§ Work instruction
A faithful transcription of all the entries below is needed, without the pictures.

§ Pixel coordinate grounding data
============
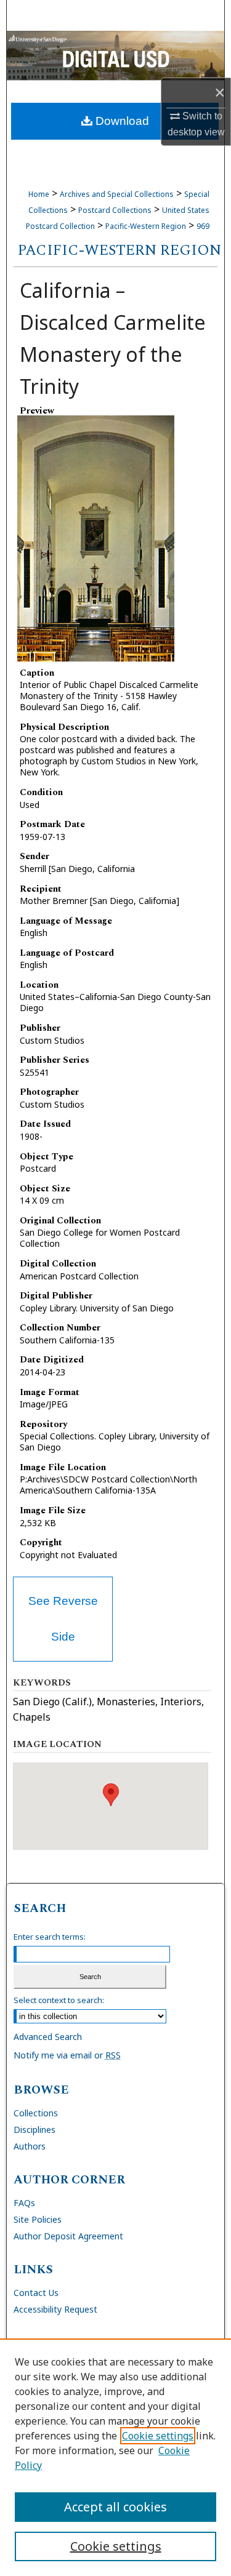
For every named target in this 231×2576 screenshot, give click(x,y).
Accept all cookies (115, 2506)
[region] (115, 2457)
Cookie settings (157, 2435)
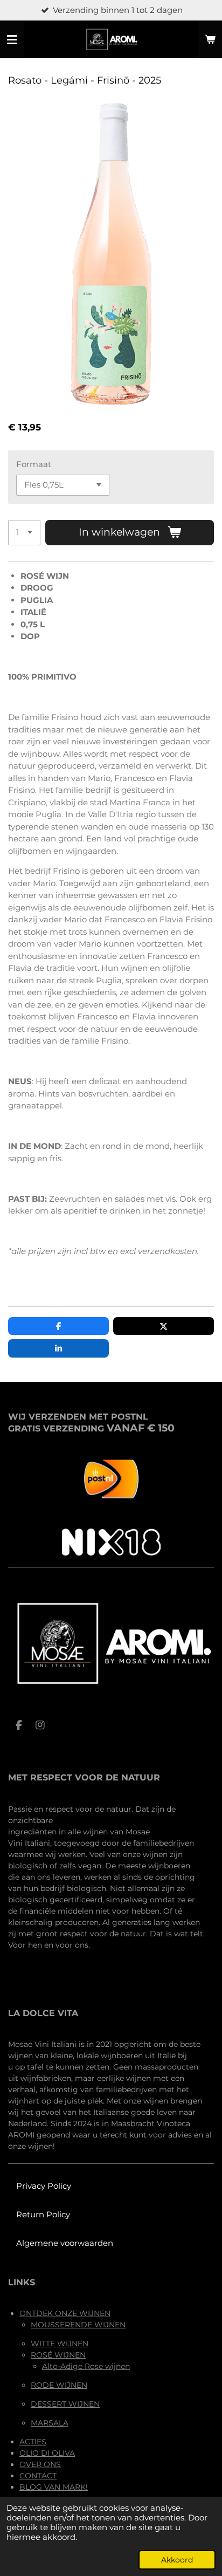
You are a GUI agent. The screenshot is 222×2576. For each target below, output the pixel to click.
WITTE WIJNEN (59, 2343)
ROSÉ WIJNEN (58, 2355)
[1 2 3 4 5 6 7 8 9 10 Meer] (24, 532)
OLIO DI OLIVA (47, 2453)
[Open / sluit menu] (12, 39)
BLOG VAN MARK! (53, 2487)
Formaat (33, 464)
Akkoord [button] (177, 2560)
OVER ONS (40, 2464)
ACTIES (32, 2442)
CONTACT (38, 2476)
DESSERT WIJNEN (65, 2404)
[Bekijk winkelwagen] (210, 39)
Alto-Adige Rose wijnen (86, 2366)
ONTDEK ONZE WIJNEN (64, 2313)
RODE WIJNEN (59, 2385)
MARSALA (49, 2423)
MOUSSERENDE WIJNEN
============
§ Task solution
For every named target in this 231×2576 screenshot, give click(x,y).
Accept all cookies (115, 2506)
[region] (115, 2457)
Cookie settings (157, 2435)
You are a GUI agent. The screenshot is 222×2576. For each target below, output the pixel to click.
WITTE WIJNEN (59, 2343)
ROSÉ WIJNEN (58, 2355)
[1 2 3 4 5 6 7 8 9 10 Meer] (24, 532)
OLIO DI OLIVA (47, 2453)
[Open / sluit menu] (12, 39)
BLOG VAN MARK! (53, 2487)
Formaat (33, 464)
Akkoord [button] (177, 2560)
OVER ONS (40, 2464)
ACTIES (32, 2442)
CONTACT (38, 2476)
DESSERT WIJNEN (65, 2404)
[Bekijk winkelwagen] (210, 39)
Alto-Adige Rose wijnen (86, 2366)
ONTDEK ONZE WIJNEN (64, 2313)
RODE WIJNEN (59, 2385)
MARSALA (49, 2423)
MOUSSERENDE WIJNEN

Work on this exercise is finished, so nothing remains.